→ **DATA SHOWN**
────

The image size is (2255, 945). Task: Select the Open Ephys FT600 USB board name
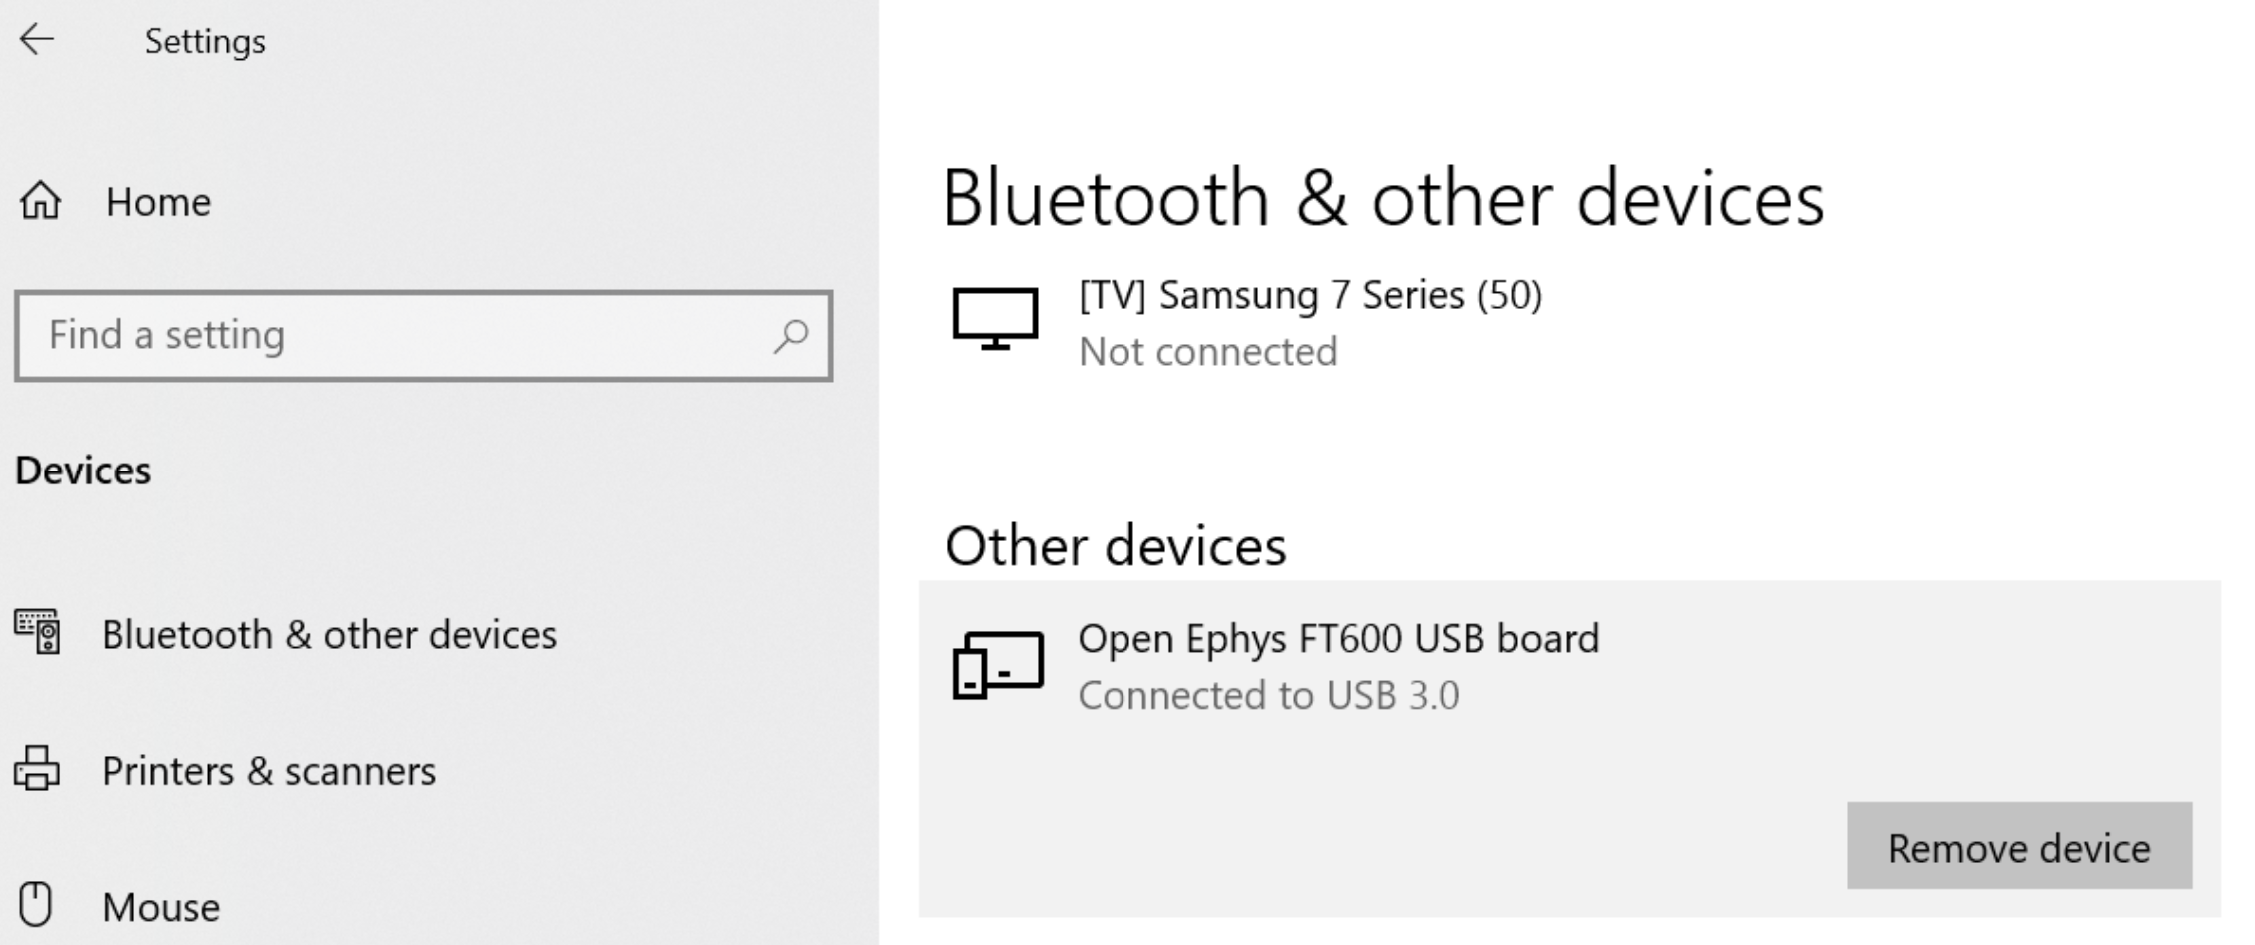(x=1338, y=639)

────

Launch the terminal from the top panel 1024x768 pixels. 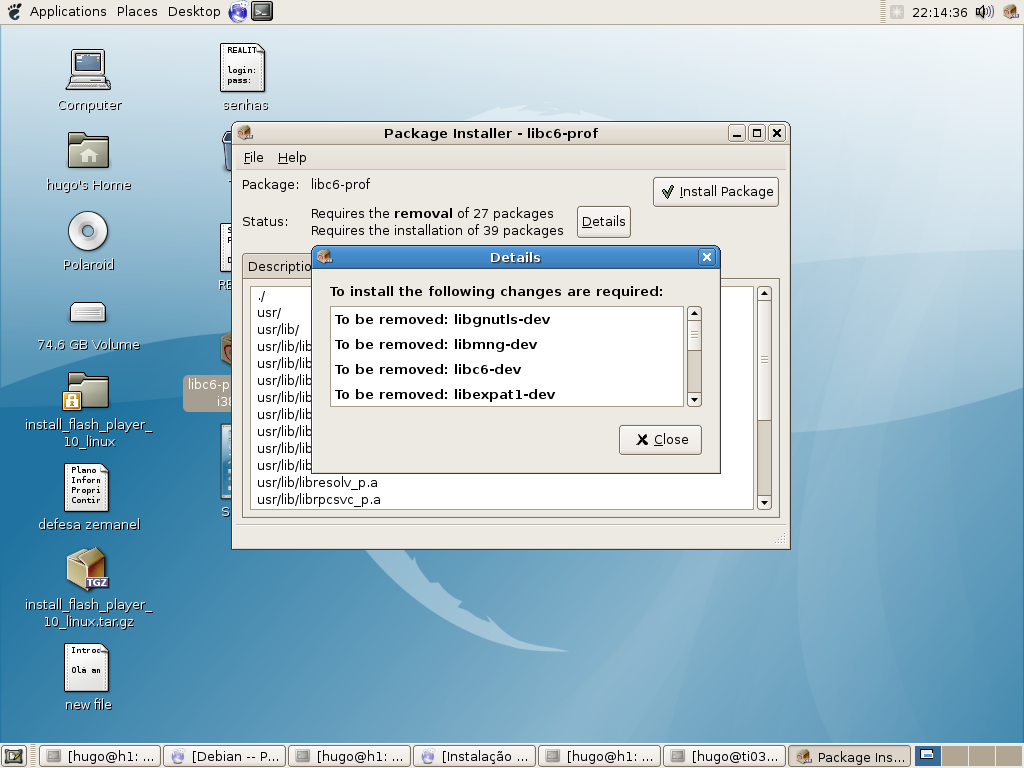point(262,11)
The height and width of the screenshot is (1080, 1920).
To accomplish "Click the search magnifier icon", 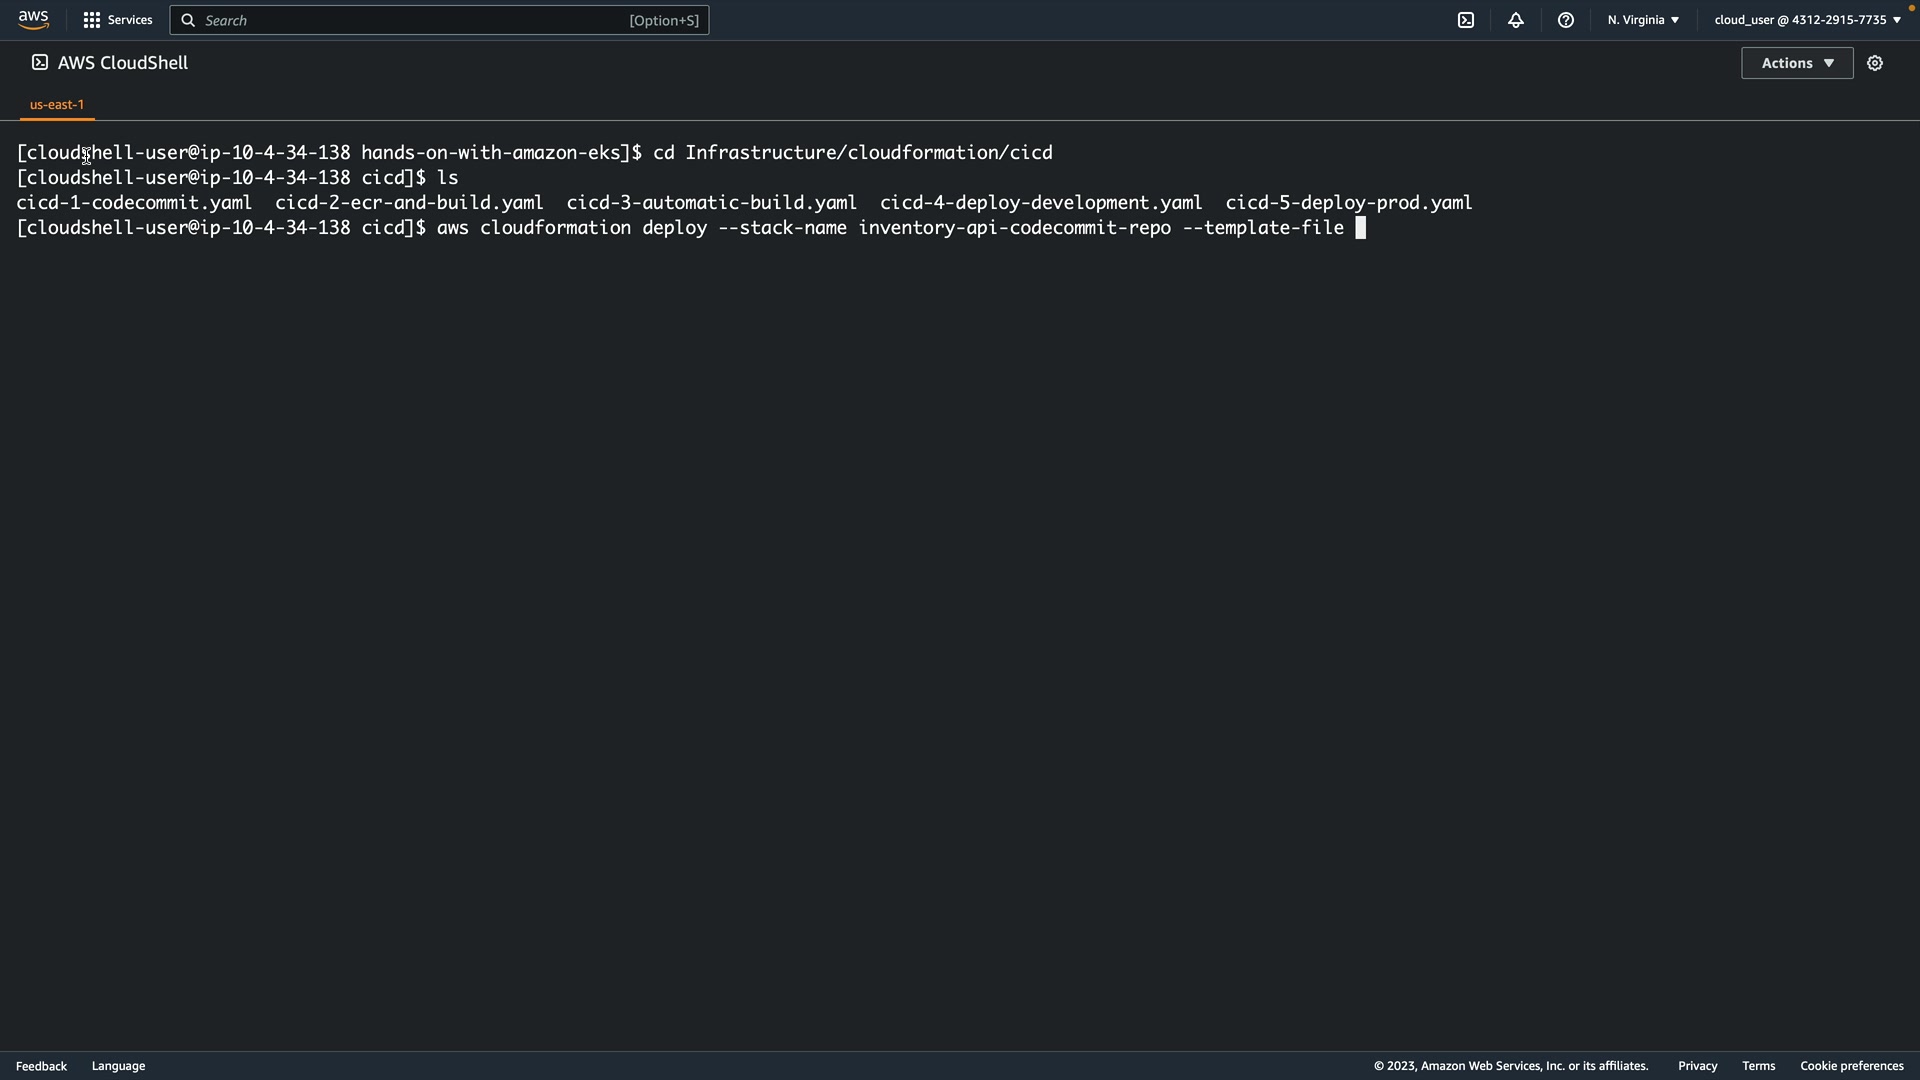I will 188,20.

────

→ **TASK TO COMPLETE**
Count the lines in the material above that contain the string "screenshot". Case matters. Reply with the number alone.

→ **ANSWER TO THIS PROBLEM**
1